(A run of records)

((

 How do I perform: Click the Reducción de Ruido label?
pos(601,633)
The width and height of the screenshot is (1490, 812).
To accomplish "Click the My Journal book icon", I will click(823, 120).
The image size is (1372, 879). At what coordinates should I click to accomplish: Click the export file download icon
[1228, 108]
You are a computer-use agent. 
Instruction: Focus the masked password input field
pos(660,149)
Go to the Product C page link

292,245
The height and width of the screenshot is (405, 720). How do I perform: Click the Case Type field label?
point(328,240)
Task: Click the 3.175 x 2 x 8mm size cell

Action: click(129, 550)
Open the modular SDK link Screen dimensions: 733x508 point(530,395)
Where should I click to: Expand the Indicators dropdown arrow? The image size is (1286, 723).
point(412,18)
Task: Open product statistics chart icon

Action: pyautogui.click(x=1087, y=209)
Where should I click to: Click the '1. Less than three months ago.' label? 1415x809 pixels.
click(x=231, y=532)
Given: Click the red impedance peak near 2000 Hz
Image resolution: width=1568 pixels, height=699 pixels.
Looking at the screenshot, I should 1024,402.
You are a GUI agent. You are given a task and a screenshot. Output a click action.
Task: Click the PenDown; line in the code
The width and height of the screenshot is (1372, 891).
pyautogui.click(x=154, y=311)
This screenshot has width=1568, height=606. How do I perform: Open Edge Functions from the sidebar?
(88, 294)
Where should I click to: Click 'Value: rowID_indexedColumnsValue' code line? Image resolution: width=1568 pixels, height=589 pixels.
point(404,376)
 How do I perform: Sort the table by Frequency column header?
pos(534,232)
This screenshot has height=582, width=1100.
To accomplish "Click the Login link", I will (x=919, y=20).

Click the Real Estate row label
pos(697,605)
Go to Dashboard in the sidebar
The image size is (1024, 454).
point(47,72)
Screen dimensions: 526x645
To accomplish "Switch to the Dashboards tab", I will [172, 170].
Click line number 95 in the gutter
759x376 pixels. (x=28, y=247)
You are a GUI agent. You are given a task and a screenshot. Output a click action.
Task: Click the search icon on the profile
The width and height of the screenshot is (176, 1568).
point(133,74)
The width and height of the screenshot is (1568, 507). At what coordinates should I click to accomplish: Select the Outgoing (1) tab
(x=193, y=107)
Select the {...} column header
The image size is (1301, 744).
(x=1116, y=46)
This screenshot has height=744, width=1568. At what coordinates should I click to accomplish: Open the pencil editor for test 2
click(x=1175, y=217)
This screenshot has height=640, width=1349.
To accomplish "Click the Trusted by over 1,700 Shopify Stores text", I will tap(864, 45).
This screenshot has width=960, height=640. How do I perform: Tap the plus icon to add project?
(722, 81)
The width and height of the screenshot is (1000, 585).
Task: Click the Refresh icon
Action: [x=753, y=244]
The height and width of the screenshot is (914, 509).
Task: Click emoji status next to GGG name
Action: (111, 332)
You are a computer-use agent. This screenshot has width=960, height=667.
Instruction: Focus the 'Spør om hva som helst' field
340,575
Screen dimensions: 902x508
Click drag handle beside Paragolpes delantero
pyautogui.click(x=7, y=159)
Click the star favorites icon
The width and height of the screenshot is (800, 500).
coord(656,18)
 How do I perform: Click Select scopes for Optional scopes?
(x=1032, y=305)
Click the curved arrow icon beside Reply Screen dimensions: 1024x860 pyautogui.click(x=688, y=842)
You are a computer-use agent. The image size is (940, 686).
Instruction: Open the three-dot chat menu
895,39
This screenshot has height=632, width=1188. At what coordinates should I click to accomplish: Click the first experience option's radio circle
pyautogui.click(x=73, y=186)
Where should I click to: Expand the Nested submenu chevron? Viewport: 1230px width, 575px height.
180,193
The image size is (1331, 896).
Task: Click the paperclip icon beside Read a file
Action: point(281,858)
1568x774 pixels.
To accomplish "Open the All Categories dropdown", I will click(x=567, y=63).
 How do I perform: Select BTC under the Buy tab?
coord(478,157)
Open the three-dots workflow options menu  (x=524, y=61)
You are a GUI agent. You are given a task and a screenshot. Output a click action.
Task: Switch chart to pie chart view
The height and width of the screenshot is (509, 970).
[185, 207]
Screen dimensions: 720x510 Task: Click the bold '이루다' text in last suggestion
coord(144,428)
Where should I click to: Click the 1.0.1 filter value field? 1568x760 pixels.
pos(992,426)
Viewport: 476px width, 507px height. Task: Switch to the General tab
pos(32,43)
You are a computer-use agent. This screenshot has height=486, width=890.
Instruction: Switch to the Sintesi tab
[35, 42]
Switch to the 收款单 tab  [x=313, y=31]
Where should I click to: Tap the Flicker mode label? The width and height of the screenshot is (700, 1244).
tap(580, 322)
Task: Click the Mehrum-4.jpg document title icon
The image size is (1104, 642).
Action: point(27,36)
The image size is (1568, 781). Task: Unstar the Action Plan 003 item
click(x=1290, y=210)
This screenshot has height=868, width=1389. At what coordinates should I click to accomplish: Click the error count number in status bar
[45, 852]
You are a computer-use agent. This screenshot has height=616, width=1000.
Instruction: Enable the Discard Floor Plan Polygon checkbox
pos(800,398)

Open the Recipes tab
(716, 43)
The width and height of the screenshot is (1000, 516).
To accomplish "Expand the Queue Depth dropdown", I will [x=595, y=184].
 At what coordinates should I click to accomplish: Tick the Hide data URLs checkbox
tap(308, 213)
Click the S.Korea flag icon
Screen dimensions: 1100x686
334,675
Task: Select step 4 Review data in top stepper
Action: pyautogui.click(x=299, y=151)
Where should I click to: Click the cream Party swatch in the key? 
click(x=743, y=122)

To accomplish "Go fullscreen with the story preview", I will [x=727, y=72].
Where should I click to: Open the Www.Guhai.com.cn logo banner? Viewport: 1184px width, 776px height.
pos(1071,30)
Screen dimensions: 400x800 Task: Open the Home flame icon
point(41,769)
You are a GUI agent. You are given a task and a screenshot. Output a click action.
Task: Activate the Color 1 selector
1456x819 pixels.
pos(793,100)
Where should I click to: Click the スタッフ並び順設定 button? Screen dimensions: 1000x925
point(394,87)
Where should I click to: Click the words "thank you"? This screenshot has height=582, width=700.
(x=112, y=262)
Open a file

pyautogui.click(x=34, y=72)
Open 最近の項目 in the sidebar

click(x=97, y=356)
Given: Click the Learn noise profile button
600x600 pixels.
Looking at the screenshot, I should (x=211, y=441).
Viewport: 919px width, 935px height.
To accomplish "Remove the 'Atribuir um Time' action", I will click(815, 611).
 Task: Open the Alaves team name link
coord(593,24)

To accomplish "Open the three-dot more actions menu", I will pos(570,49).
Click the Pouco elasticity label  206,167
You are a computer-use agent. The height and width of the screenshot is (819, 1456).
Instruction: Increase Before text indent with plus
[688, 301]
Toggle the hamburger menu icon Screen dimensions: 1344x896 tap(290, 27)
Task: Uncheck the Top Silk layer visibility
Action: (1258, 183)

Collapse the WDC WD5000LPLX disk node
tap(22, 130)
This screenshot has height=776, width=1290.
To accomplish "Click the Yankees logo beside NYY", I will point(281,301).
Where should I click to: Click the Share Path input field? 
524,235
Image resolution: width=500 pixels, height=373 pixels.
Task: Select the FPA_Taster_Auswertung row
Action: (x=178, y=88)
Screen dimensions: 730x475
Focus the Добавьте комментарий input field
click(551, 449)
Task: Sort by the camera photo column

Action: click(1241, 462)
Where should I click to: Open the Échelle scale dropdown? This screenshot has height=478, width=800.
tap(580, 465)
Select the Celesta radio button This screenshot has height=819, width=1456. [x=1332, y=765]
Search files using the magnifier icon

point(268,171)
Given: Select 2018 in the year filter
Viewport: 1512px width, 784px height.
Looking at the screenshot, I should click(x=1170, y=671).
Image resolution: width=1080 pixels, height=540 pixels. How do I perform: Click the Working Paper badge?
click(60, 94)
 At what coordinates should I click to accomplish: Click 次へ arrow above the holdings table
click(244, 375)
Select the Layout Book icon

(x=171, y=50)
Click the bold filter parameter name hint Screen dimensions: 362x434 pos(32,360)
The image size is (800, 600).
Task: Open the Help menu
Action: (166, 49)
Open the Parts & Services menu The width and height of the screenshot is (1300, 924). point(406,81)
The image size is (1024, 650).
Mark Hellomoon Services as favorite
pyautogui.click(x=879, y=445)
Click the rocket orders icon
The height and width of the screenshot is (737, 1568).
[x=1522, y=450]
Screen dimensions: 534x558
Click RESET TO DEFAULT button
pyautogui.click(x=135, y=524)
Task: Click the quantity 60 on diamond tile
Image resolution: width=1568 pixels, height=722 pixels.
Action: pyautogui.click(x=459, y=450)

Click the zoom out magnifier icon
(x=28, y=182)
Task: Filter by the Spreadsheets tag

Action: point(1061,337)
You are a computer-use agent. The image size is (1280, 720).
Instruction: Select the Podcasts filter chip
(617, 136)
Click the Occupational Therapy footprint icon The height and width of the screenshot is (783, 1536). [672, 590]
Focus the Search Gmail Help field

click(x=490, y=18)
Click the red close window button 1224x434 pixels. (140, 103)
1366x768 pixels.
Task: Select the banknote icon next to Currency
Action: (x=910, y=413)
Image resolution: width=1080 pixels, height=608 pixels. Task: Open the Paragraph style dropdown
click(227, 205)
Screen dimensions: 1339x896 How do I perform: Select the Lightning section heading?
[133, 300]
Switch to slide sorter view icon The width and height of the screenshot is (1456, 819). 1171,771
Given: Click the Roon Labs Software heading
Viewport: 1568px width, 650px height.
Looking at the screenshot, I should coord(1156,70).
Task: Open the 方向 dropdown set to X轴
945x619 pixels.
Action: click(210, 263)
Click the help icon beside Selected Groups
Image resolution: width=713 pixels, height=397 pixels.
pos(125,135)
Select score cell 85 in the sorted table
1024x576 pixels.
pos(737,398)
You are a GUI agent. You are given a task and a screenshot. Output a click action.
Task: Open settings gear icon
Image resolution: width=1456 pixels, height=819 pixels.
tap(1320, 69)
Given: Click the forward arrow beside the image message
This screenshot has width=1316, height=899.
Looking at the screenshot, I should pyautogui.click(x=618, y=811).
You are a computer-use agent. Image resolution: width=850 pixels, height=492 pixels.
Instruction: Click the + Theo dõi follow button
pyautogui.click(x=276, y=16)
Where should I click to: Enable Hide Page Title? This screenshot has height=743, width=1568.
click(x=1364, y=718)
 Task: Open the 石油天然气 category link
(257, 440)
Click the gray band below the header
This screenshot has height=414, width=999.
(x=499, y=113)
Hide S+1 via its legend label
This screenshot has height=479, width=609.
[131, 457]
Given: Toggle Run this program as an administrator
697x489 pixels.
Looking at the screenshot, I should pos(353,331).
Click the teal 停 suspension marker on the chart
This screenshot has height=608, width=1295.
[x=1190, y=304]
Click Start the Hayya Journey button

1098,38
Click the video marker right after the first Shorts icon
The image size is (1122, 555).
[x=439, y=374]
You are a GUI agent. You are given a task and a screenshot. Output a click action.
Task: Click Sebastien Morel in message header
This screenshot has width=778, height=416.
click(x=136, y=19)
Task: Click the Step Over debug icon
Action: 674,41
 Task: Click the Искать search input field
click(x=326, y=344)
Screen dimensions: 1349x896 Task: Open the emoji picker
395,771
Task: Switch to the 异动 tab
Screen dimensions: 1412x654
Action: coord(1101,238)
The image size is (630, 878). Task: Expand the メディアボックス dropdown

))

▶ _EXERCISE PROMPT_:
Recast the records between the line holding "You are a computer-use agent. The image size is (940, 686)." and the line holding "will [x=595, y=184].", inclusive, as a numbered list, leaving out any blank lines.

▶ _COMPLETE ANSWER_:
1. You are a computer-use agent. The image size is (940, 686).
2. Instruction: Open the three-dot chat menu
3. 895,39
4. This screenshot has height=632, width=1188. At what coordinates should I click to accomplish: Click the first experience option's radio circle
5. pyautogui.click(x=73, y=186)
6. Where should I click to: Expand the Nested submenu chevron? Viewport: 1230px width, 575px height.
7. 180,193
8. The image size is (1331, 896).
9. Task: Click the paperclip icon beside Read a file
10. Action: point(281,858)
11. 1568x774 pixels.
12. To accomplish "Open the All Categories dropdown", I will click(x=567, y=63).
13.  How do I perform: Select BTC under the Buy tab?
14. coord(478,157)
15. Open the three-dots workflow options menu  (x=524, y=61)
16. You are a GUI agent. You are given a task and a screenshot. Output a click action.
17. Task: Switch chart to pie chart view
18. The height and width of the screenshot is (509, 970).
19. [185, 207]
20. Screen dimensions: 720x510 Task: Click the bold '이루다' text in last suggestion
21. coord(144,428)
22. Where should I click to: Click the 1.0.1 filter value field? 1568x760 pixels.
23. pos(992,426)
24. Viewport: 476px width, 507px height. Task: Switch to the General tab
25. pos(32,43)
26. You are a computer-use agent. This screenshot has height=486, width=890.
27. Instruction: Switch to the Sintesi tab
28. [35, 42]
29. Switch to the 收款单 tab  [x=313, y=31]
30. Where should I click to: Tap the Flicker mode label? The width and height of the screenshot is (700, 1244).
31. tap(580, 322)
32. Task: Click the Mehrum-4.jpg document title icon
33. The image size is (1104, 642).
34. Action: point(27,36)
35. The image size is (1568, 781). Task: Unstar the Action Plan 003 item
36. click(x=1290, y=210)
37. This screenshot has height=868, width=1389. At what coordinates should I click to accomplish: Click the error count number in status bar
38. [45, 852]
39. You are a computer-use agent. This screenshot has height=616, width=1000.
40. Instruction: Enable the Discard Floor Plan Polygon checkbox
41. pos(800,398)
42. Open the Recipes tab
43. (716, 43)
44. The width and height of the screenshot is (1000, 516).
45. To accomplish "Expand the Queue Depth dropdown", I will [x=595, y=184].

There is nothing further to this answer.